[[Prediction]]

Consider the generic ARMAX model at time $t+k$ $$ A(z)y(t+k) = B(z)u(t) + C(z)\xi(t + k) $$ The procedure for the calculation is the same as for the [[ARMA process]]. First we do a long division of $C(z)$ by $A(z)$ for $k$ steps denoting with $E(z)$ the result and with $F_{k}(z)$ the reset $$ C(z) = A(z)E(z) + z^{-k}F_{k}(z) $$ and since both $A(z)$ and $C(z)$ are monic we can derive that $$ y(t + k) = \frac{F_{k}(z)}{C(z)}y(t) + \frac{B(z)E(z)}{C(z)}u(t) + E(z)\xi(t+ k) $$ hence the optimal $k$-steps ahead predictor is equal to $$ \hat{y}(t+k|t) = \frac{F_{k}(z)}{C(z)}y(t) + \frac{B(z)E(z)}{C(z)}u(t) $$

[[Prediction#Prediction error minimization]]

Consider the generic ARMAX model $$ \begin{align} \mathcal M(\theta) :y(t) = \text{ }& a_{1}y(t-1) + \dots a_{ny(t-n_{a})} \ &+ b_{0}u(t-k) + \dots + b_{nb}u(t-k-n_{b}) \ & + \eta(t) + c_{1}\eta(t-1) + \dots + c_{nc}\eta(t-n_{c})

\end{align} $$

Warning

We could still formulate the model as a linear regression $$ y(t) = \phi(t)^{T}\theta + \eta(t) $$ But $\phi(t)$ will contain variables which are not available.

We can still formulate this is polynomial form $$ \mathcal M(\theta): A(z)y(t+k) = B(z)u(t) + C(z)\xi(t + k) $$ And let $\theta = [a_{1}\dots a_{na}b_{0}\dots.b_{nb}c_{1}\dots.c_{nc}]^{T}$ be the vector of all the unknown parameters based on both the input and the output.

In the PEM framework, the optimal parameter estimate is given by $$ \hat{\theta}{N} = \text{argmin}{ J{N}(\theta) } \qquad J_{N}(\theta) = \sum \epsilon(t)^{2} $$ Now the optimal 1 step predictor is given by $$ \hat{\mathcal M}(\theta) : \hat{y}(t|t-1) = \frac{C(z) - A(z)}{C(z)}y(t) + \frac{B(z)}{C(z)}u(t-k) $$ which due to the denominator makes $J_{N}$ not quadratic in $\theta$ anymore.

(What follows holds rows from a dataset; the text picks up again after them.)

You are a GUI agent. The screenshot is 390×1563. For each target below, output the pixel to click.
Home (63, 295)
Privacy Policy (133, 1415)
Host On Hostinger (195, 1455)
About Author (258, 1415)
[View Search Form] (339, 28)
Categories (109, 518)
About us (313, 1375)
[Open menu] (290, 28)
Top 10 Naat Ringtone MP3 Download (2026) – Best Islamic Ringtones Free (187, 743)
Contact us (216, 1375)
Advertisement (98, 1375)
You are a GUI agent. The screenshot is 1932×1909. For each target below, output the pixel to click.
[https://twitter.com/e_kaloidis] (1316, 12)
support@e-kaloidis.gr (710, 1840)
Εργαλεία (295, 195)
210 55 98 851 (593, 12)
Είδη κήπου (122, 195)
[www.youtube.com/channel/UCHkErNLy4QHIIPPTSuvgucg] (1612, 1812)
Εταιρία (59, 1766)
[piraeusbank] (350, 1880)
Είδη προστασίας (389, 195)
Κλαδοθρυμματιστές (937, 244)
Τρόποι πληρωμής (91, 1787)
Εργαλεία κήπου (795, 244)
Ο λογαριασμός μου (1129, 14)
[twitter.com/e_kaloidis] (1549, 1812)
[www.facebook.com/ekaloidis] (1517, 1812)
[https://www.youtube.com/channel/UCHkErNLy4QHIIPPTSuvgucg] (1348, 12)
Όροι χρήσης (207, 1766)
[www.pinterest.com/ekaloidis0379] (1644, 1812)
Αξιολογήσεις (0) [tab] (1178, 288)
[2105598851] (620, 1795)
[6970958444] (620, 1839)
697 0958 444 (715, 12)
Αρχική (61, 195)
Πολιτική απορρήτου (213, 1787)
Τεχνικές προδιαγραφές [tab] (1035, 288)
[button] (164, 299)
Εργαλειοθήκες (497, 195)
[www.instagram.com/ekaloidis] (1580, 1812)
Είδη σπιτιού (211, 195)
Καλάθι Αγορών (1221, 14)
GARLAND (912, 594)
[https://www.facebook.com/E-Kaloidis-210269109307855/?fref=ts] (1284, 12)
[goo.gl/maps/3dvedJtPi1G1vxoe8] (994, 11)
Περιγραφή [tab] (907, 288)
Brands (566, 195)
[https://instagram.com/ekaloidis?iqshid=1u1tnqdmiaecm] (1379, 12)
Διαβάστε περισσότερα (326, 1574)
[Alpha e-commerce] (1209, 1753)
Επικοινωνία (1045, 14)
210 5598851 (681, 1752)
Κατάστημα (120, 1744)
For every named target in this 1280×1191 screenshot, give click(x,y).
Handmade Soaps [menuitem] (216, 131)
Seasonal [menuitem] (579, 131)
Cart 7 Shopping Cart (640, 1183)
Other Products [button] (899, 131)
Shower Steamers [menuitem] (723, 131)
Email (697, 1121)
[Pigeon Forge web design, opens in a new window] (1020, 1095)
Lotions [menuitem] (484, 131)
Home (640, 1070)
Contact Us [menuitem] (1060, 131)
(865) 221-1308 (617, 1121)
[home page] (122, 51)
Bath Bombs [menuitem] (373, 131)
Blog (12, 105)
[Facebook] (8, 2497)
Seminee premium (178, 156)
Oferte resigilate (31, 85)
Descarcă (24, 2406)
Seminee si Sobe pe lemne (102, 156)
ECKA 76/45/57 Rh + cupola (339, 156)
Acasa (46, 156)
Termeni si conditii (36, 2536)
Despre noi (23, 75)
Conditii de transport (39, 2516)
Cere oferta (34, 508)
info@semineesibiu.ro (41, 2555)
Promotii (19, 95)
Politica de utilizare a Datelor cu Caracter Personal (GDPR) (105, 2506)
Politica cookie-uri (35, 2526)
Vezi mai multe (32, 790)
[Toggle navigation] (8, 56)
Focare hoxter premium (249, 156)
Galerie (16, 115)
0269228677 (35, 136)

This means that analytic minimization is not feasible anymore. We can just a numerical approach for minimization like the [[Newton method]]. To apply this method we need to define what are the first and second derivative of $J_{N}$ $$ \begin{align} \frac{d}{d\theta}J_{N}(\theta) & = 2 \sum \epsilon(t) \frac{d\epsilon(t)}{d\theta} \ \frac{d^{2}}{d\theta^{2}}J_{N}(\theta) & = 2 \sum \frac{d\epsilon(t)}{d\theta}^{T}\frac{d\epsilon(t)}{d\theta} + 2\sum \epsilon(t) \frac{d^{2}}{d\theta^{2}}\epsilon(t) \end{align} $$

Tip

The second term of the second derivative can be omitted and still provide a good enough approximation. If ever the [[Ottimizzazione per funzione di più variabili#Matrice Hessiana|Hessian]] is numerically badly conditioned --close to a singular matrix -- then we can just add a small portion of an identity matrix.

Let us define $$ \psi(t) \equiv - \frac{d}{d\theta}\epsilon(t)^{T} = [\alpha_{1}(t)\dots \alpha_{na}(t)\beta_{0}(t)\dots\beta_{nb}(t)\gamma_{1}(t)\dots\gamma_{nc}(t)] $$ now the update equation becomes $$ \theta_{i+1} = \theta_{i} + \left( \sum \psi(t) \psi(t) ^{T}\right)^{-1} \sum \psi(t)\epsilon(t) $$ and the residual can be simply obtained, similarly as when we were using the [[Minimizing least squares]] method, by $$ \epsilon(t) = y(t) - \hat{y}(t|t-1) = \frac{A(z)}{C(z)}y(t) - \frac{B(z)}{C(z)}u(t-k) $$ Now the problem is to find all of these coefficients. First, $\alpha_{i}$ can be found by deriving $a_{i}$ since both $B(z)$ and $u$ do not depend on it. So $$ C(z)\alpha_{i}(t) = y(t) $$ Similarly we can find that $\beta_{i}$ can be calculated using the derivative of $b_{i}$ $$ C(z)\beta_{i}(t) = u(t-k) $$ and lastly deriving in respect to $c_{i}$ we find that $$ C(z)\gamma_{i}(t) = \epsilon(t) $$ And by filtering all the elements through the transfer function $1/C(z)$ we can define $$ \psi(t) = \frac{1}{C(z)}\phi_{E}(t) $$ where $\phi_{E}(t) = [y(t-1)\dots y(t-n_{a})u(t-k)\dots u(t-k-n_{b})\epsilon(t-1)\dots\epsilon(t-n_{c})]^{T}$

Note

$\phi_{E}(t)$ can also express the prediction error in a simpler form $\epsilon(t) = y(t)-\phi_{E}(t)^{T}\theta$

![[armax newton method.png]]

Warning

Since this is an iterative approach, there is no guarantee that $\frac{1}{C(z)}$ will have all roots inside of the unit circle, no matter the starting conditions.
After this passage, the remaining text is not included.